-------- BRANO DA ESAMINARE --------

Ovvio che il Mezzogiorno non è oggi una realtà uniforme. Si segnalano anche fenomeni di eccellenza puntiforme. Ma è nel suo insieme che la struttura su cui poggia manifesta ataviche ed intollerabili debolezze in termini di quantità e qualità dei servizi, di dotazione di infrastrutture materiali ed immateriali, di tecnologia, di capacità innovativa, di accumulazione di capitale fisico e umano, di strutture di ricerca, di qualità del sistema universitario, di robustezza del sistema produttivo.

È significativo, ad esempio, che i ricercatori e scienziati che quotidianamente vediamo in televisione commentare l’andamento e le problematiche dell’epidemia Covid 19 siano tutti impegnati in strutture di ricerca collocate al Nord d’Italia, fatta eccezione per lo Spallanzani di Roma. E mi domando quanto tempo ancora ci vorrà per attenuare il gap tra quelle realtà ed il “deserto” dell’intero Mezzogiorno se non si comincia fin da ora a programmare anche al Sud centri di eccellenza e strutture di ricerche di tecnologia avanzata di quel livello.

Mentre, altro esempio, fa riflettere il fattoche la Sicilia, unanimemente

riconosciuta come meta turistica d’eccellenza, registri annualmente meno di un quinto dei turisti che scelgono le Baleari.

-------- ESTRATTI DI DATI --------

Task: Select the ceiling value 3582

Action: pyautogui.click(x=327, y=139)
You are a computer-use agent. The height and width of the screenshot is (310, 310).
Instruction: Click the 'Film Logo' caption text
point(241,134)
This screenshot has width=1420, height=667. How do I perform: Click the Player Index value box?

--------
-------- ESTRATTI DI DATI --------

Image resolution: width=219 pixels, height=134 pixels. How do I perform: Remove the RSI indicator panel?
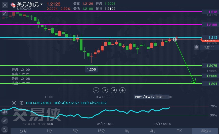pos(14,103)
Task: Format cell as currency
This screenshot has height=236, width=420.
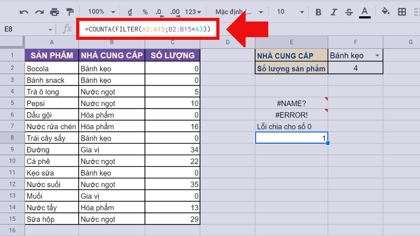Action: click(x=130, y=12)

--------

PROBLEMI E COMPITI:
**1)** Rispondi a queste domande sul brano relativo al Mezzogiorno:
(a) Quale struttura di ricerca viene indicata come unica eccezione rispetto a quelle collocate al Nord?
(b) Con quale meta turistica viene messa a confronto la Sicilia?
(c) Quale quota di turisti registra ogni anno la Sicilia rispetto a quella meta?
**2)** Scrivi il seguito del brano sul Mezzogiorno, riprendendo subito dopo l'ultima frase riportata.

RISPOSTE:
**1)**
(a) Lo Spallanzani di Roma.
(b) Con le Baleari.
(c) Meno di un quinto dei turisti che scelgono le Baleari.

**2)**
Il che rimanda all’idea del ragguardevole giacimento di risorse inespresse e sottoutilizzate esistente nelle regioni meridionali in termini di patrimonio culturale ed ambientale, di buon vivere, di saper fare in agricoltura ed attività manifatturiere, oggi più di ieri accresciuto dai cambiamenti dei mercati indotti dalla globalizzazione, ancorché nel breve periodo frenata dalla pandemia da Covid. E la cui piena valorizzazione può rappresentare un volano di sviluppo non solo per l’economia meridionale ma anche per quella dell’intero Paese. E, quindi, alla considerazione che il Sud più che un problema possa rappresentare una nuova opportunità ed una risorsa. Poco valorizzata dall’Italia e dai suoi governi perché forse non capita e non capita perché “non è amata e stimata adeguatamente” come sottolinea Luigino Bruni.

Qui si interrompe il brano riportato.